__EXERCISE BRIEF__: Rewrite everything from the line containing "Mark trip as At destination" down to the end of the lines, replacing "sidebar" with "side panel" and keeping all other text unchanged. Leave the pictures out of your answer.

Dataset items:
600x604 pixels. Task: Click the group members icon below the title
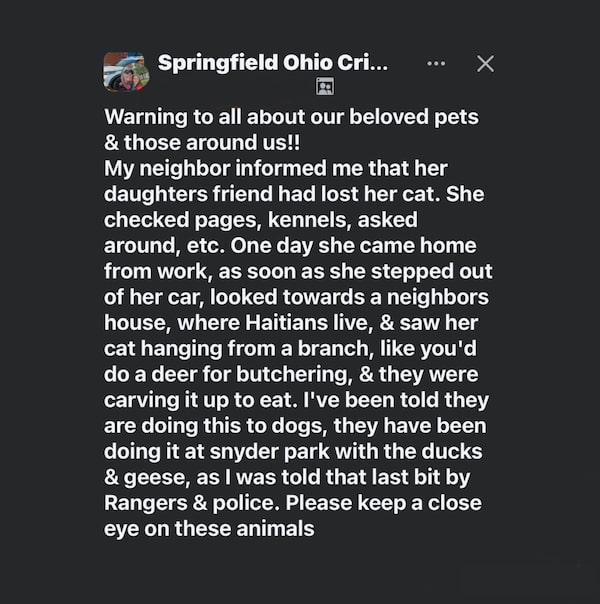tap(324, 87)
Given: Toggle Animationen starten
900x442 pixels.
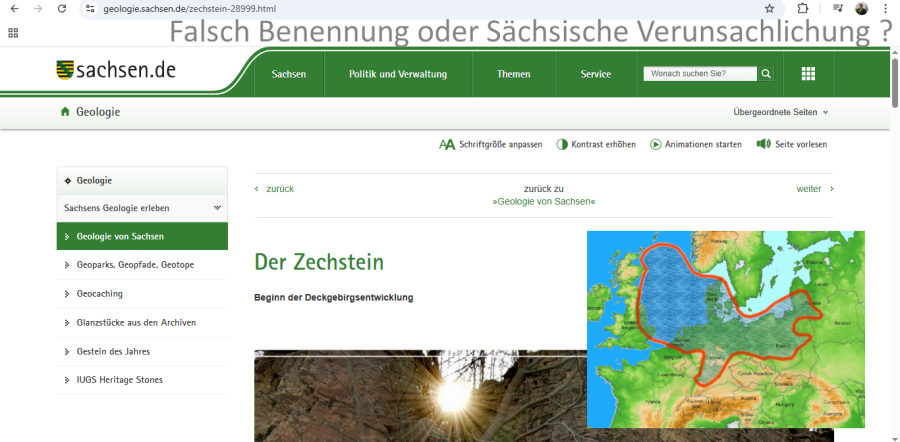Looking at the screenshot, I should tap(696, 144).
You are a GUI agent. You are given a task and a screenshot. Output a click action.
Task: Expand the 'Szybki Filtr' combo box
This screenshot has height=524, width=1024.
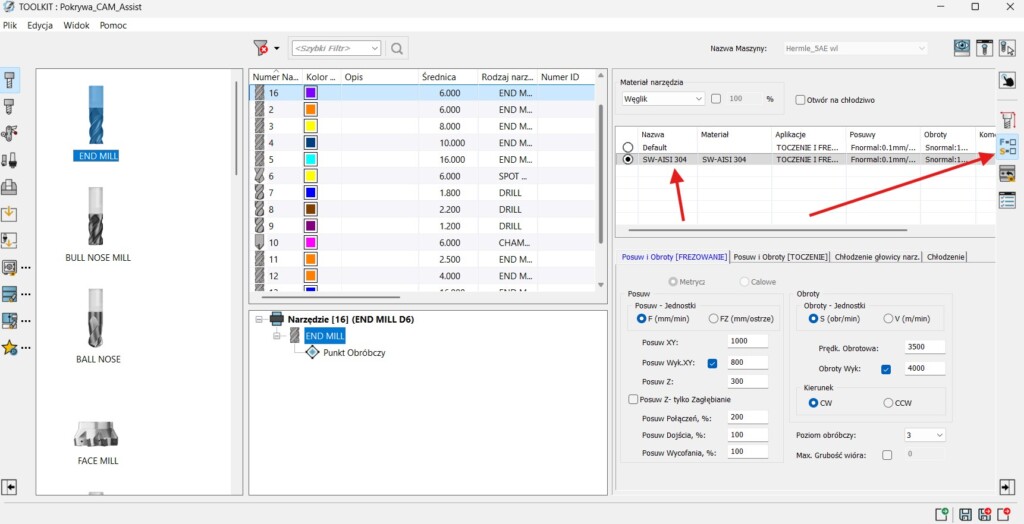point(374,48)
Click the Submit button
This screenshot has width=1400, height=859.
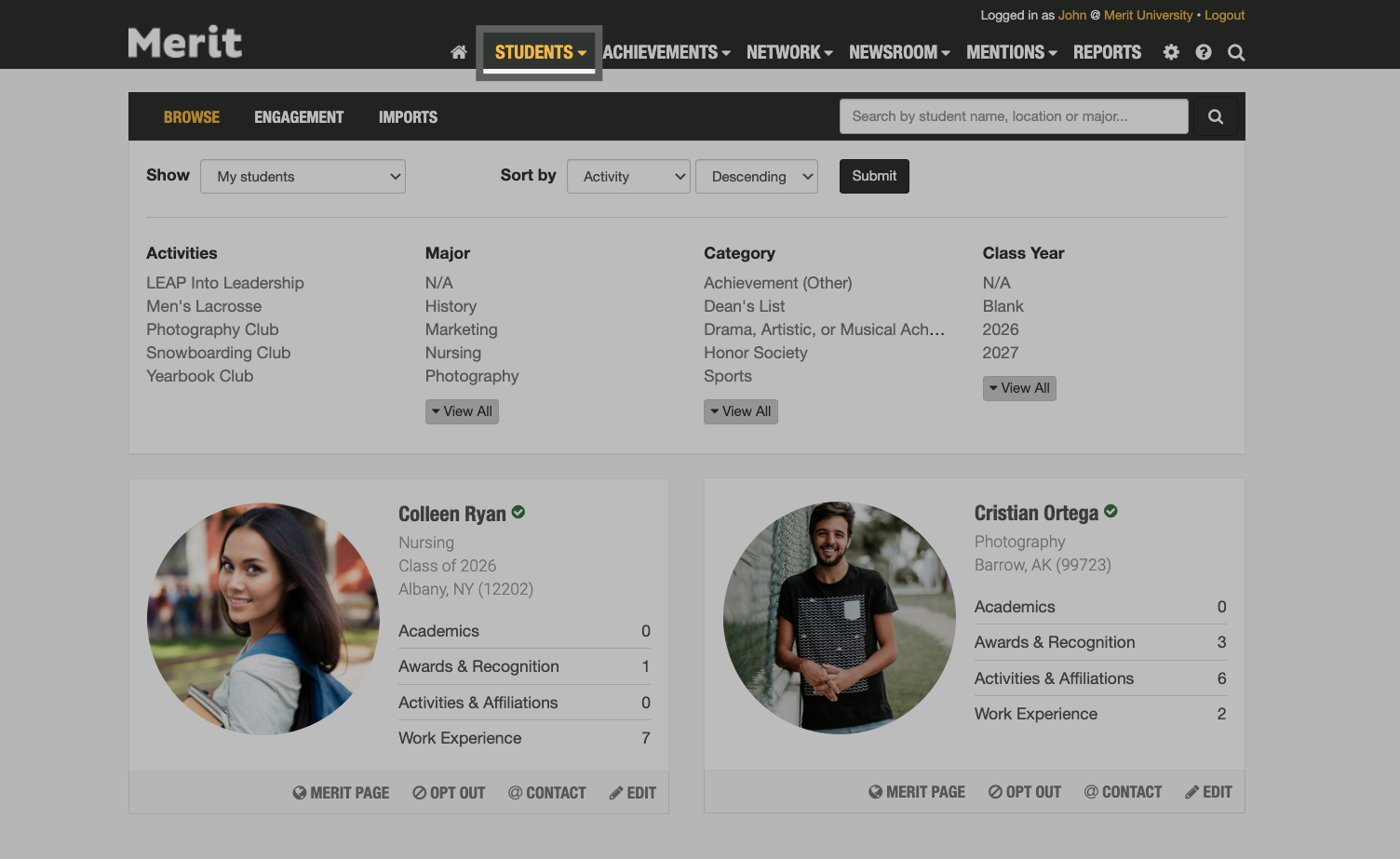click(873, 176)

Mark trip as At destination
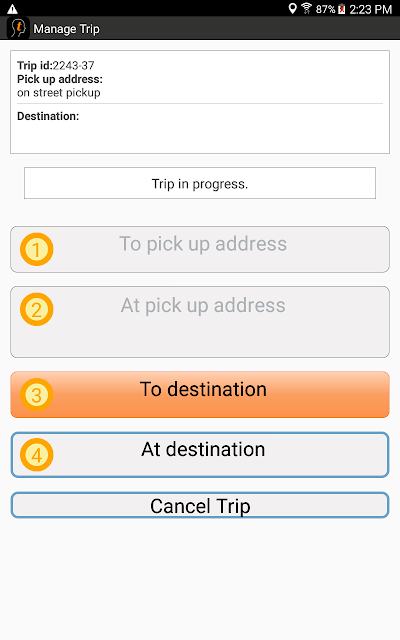(200, 455)
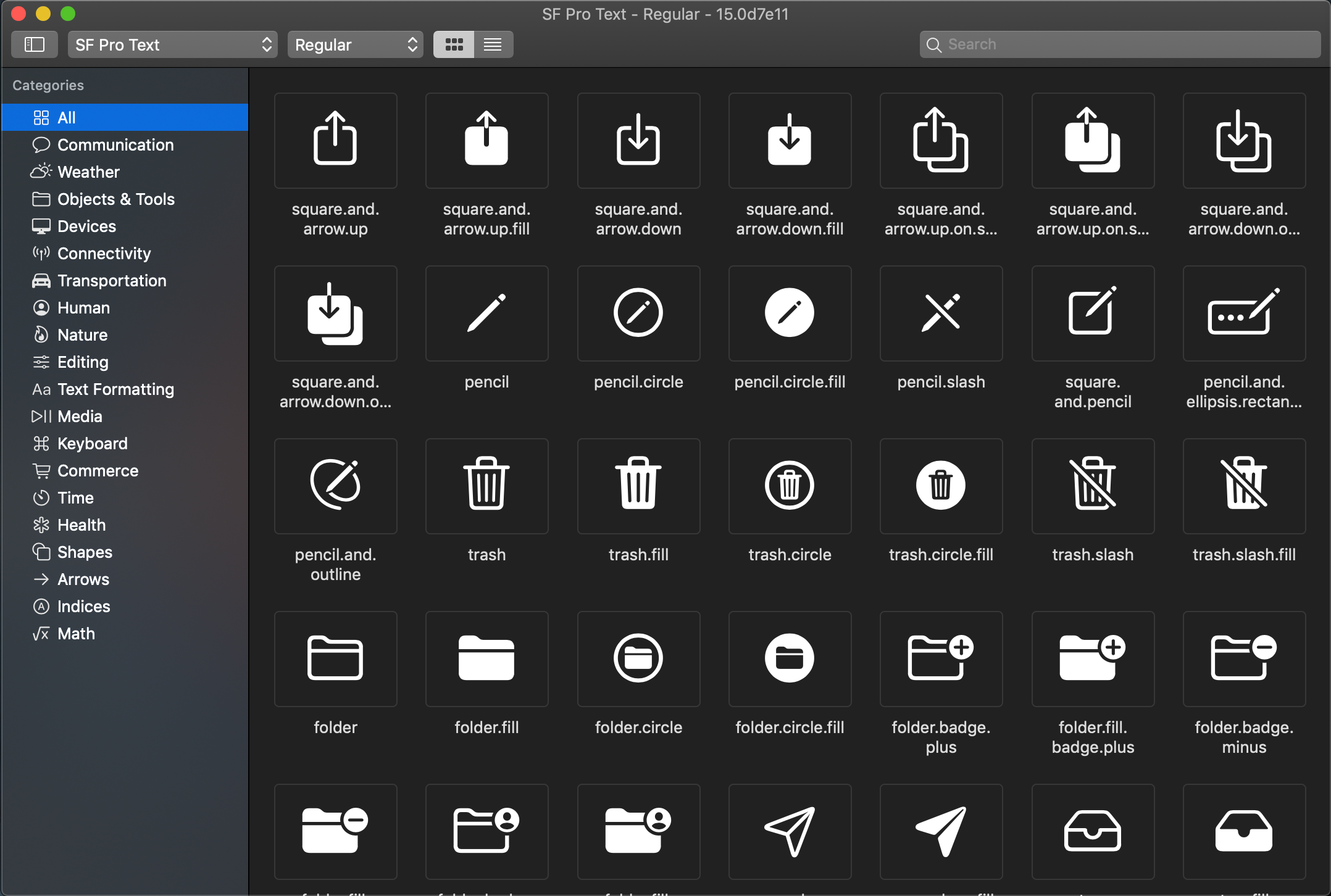Select the trash.slash symbol icon
The height and width of the screenshot is (896, 1331).
[x=1092, y=486]
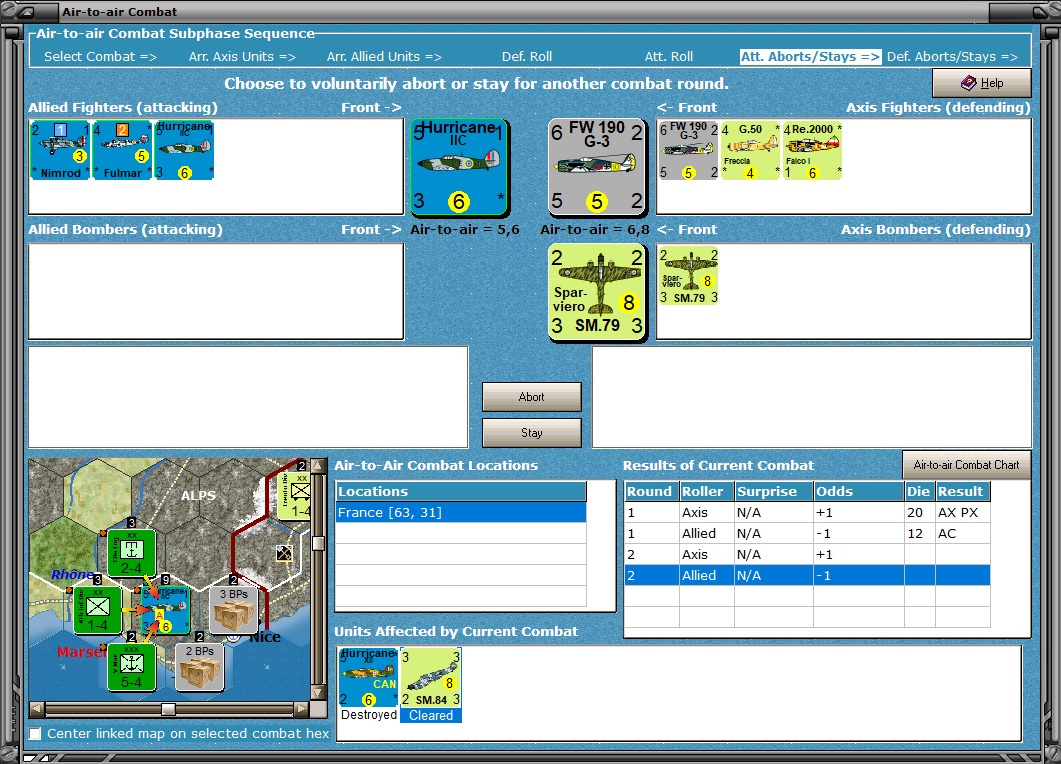1061x764 pixels.
Task: Open the Air-to-air Combat Chart
Action: 966,465
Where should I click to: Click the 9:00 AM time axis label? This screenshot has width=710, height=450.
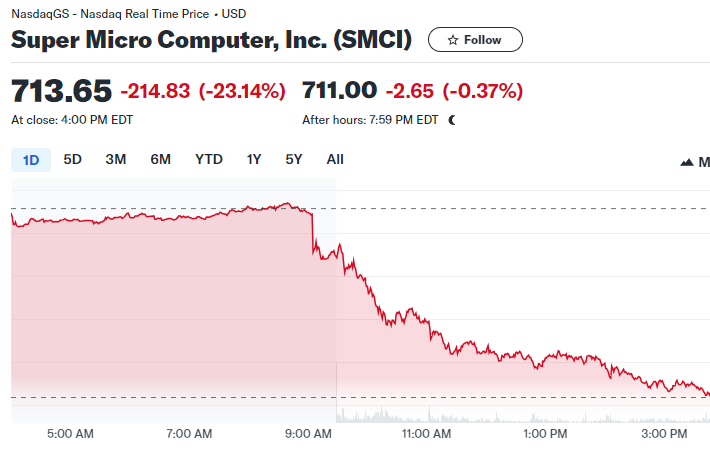pyautogui.click(x=308, y=434)
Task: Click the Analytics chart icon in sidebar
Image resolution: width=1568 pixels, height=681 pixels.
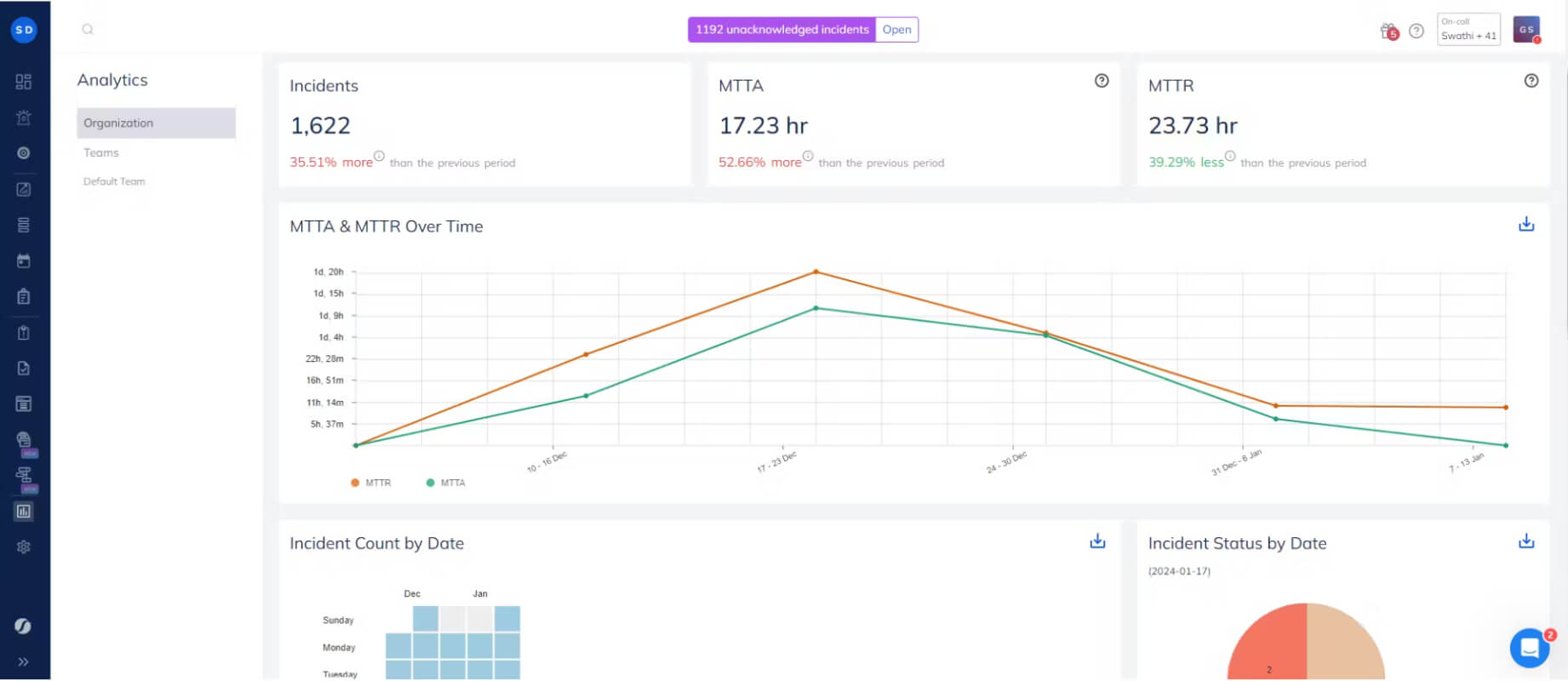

__WORKED SOLUTION__:
Mark trip as At destination
(200, 455)
Select the trash.slash symbol icon
The height and width of the screenshot is (896, 1331).
[x=1092, y=486]
1061x764 pixels.
Task: Open the Air-to-air Combat Chart
Action: 966,465
Where should I click to: Click the 9:00 AM time axis label? This screenshot has width=710, height=450.
pyautogui.click(x=308, y=434)
Task: Click the Analytics chart icon in side panel
Image resolution: width=1568 pixels, height=681 pixels.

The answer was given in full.